_SET PROBLEM_:
Repeat the items below exactly, from the line containing "Click the q3" up to and including the line containing "I will point(607,675).".

(Position data for elements and text)
——————

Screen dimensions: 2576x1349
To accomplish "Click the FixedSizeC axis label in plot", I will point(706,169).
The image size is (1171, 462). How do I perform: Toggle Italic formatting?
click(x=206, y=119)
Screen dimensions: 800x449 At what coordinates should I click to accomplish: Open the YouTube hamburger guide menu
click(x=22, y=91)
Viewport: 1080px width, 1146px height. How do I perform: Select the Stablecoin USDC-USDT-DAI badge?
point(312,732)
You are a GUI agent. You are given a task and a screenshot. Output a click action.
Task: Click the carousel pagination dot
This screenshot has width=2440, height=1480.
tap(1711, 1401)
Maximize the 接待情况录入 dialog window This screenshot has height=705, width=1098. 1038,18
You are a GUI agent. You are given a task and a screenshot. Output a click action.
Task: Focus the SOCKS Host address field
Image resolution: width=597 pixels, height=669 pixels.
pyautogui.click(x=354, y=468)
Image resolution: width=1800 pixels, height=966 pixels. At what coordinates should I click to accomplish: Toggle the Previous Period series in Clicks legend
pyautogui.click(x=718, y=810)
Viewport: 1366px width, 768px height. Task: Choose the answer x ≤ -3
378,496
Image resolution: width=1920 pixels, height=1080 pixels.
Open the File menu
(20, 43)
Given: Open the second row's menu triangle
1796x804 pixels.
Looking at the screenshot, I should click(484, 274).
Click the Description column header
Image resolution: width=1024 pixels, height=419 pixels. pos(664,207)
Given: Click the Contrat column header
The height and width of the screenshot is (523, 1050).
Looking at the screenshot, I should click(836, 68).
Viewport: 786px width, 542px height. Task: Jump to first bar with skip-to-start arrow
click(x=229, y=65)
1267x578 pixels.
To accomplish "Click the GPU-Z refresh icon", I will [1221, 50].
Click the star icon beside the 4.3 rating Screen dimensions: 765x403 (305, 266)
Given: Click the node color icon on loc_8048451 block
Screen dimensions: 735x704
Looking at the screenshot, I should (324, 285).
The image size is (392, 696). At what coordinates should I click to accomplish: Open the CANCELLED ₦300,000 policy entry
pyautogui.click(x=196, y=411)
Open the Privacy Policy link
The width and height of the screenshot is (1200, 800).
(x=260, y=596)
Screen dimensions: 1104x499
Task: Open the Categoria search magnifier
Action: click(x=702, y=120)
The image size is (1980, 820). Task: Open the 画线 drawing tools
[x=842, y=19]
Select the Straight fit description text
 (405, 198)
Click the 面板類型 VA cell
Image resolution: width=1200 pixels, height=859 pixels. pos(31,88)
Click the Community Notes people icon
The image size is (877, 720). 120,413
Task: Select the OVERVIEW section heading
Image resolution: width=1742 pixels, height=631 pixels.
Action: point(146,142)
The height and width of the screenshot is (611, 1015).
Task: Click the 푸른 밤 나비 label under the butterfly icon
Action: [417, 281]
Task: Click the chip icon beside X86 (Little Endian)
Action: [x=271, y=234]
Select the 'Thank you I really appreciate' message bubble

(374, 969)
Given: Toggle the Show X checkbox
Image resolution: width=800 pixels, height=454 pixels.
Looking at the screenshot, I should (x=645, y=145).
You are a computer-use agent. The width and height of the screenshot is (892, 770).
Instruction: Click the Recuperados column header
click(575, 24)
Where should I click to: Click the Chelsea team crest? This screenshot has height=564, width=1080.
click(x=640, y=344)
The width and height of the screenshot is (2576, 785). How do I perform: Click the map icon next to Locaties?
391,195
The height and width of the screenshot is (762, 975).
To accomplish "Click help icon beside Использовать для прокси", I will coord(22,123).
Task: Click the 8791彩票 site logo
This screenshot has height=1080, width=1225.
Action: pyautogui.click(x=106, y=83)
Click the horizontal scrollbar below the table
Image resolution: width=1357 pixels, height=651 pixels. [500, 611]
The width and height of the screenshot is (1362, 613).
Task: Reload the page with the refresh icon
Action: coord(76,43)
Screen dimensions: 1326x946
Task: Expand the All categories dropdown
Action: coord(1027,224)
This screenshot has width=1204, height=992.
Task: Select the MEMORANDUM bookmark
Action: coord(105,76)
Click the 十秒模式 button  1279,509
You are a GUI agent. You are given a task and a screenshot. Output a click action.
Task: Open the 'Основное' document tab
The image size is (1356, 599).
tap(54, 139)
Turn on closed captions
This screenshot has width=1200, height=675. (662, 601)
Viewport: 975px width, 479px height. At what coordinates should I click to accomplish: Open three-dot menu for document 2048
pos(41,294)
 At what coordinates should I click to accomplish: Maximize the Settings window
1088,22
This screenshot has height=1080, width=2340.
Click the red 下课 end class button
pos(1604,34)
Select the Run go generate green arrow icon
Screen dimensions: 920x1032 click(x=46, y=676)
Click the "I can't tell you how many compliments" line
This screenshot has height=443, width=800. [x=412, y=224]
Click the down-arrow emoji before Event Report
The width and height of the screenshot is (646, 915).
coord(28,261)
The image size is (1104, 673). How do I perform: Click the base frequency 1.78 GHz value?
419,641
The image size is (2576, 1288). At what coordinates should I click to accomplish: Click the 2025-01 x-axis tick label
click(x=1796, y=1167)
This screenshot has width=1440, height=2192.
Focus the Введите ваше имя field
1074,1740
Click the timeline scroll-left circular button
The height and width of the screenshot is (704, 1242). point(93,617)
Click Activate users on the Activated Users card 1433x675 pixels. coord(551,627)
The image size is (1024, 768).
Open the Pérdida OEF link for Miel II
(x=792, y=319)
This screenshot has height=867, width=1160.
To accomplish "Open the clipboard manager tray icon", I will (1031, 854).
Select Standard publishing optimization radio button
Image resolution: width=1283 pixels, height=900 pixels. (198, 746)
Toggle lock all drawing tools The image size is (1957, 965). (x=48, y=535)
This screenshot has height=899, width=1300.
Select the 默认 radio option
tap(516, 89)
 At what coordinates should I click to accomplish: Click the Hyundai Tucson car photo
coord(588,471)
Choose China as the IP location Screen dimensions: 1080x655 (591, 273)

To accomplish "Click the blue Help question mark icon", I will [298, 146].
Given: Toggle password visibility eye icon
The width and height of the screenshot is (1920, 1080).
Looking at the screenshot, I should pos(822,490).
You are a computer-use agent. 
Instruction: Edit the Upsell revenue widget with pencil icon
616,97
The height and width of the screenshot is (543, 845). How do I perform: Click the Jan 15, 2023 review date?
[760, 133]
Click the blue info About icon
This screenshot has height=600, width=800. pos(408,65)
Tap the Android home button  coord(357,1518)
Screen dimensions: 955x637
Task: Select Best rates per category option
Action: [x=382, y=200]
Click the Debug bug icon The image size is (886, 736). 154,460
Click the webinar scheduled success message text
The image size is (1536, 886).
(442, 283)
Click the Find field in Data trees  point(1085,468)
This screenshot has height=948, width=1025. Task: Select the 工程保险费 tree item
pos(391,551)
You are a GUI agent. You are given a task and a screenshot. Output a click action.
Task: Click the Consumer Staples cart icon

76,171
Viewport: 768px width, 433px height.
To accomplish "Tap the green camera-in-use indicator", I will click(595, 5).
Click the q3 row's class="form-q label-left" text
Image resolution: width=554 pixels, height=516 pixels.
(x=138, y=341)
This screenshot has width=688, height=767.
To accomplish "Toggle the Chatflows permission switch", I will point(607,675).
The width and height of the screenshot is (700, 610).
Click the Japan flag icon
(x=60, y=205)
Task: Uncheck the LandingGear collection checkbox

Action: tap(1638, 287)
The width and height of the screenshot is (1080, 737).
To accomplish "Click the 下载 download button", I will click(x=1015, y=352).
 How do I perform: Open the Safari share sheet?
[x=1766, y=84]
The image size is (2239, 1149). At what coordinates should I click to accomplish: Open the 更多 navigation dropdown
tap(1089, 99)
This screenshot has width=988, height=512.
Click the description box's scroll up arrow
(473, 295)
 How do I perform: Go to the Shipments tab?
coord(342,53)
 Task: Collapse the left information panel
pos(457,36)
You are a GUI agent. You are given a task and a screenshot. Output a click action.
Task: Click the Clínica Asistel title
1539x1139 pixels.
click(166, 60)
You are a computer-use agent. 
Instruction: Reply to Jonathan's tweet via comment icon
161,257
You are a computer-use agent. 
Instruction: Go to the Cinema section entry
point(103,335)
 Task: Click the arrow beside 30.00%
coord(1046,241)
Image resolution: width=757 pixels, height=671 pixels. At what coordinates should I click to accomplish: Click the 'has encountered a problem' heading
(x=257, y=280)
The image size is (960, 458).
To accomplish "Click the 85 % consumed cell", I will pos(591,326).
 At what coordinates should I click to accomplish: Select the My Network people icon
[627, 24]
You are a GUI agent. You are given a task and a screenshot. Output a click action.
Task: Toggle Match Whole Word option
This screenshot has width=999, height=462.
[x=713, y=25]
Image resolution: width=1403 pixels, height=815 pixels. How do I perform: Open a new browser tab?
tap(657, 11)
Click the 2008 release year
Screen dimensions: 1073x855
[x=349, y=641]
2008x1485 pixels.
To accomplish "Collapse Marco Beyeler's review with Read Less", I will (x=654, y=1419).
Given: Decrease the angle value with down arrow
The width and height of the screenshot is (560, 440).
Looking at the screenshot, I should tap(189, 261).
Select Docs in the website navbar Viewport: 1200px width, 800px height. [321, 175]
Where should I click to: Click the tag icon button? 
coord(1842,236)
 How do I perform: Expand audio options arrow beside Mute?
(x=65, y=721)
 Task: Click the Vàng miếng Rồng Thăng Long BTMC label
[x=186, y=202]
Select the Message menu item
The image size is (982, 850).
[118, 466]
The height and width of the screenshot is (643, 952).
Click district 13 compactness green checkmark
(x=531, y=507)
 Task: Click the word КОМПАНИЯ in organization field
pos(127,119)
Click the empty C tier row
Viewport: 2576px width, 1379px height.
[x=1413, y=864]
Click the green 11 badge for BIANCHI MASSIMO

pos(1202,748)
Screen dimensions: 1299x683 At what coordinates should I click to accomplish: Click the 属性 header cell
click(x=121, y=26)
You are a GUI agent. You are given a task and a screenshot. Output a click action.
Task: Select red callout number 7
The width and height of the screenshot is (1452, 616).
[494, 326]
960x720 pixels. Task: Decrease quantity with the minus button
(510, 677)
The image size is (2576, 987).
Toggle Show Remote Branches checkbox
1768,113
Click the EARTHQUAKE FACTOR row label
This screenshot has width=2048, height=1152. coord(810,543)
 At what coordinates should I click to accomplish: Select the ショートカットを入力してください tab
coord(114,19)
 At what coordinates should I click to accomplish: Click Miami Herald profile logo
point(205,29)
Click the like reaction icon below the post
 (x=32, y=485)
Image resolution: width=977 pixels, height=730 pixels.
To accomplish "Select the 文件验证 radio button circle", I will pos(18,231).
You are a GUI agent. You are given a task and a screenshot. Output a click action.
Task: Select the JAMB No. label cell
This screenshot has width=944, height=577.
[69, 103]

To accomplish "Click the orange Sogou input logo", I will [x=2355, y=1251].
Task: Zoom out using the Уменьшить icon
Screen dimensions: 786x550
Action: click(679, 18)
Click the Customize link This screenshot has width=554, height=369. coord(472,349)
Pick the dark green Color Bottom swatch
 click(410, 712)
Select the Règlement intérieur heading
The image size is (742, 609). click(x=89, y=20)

——————

_FINAL RESULT_:
Click the q3 row's class="form-q label-left" text
Image resolution: width=554 pixels, height=516 pixels.
(x=138, y=341)
This screenshot has width=688, height=767.
To accomplish "Toggle the Chatflows permission switch", I will point(607,675).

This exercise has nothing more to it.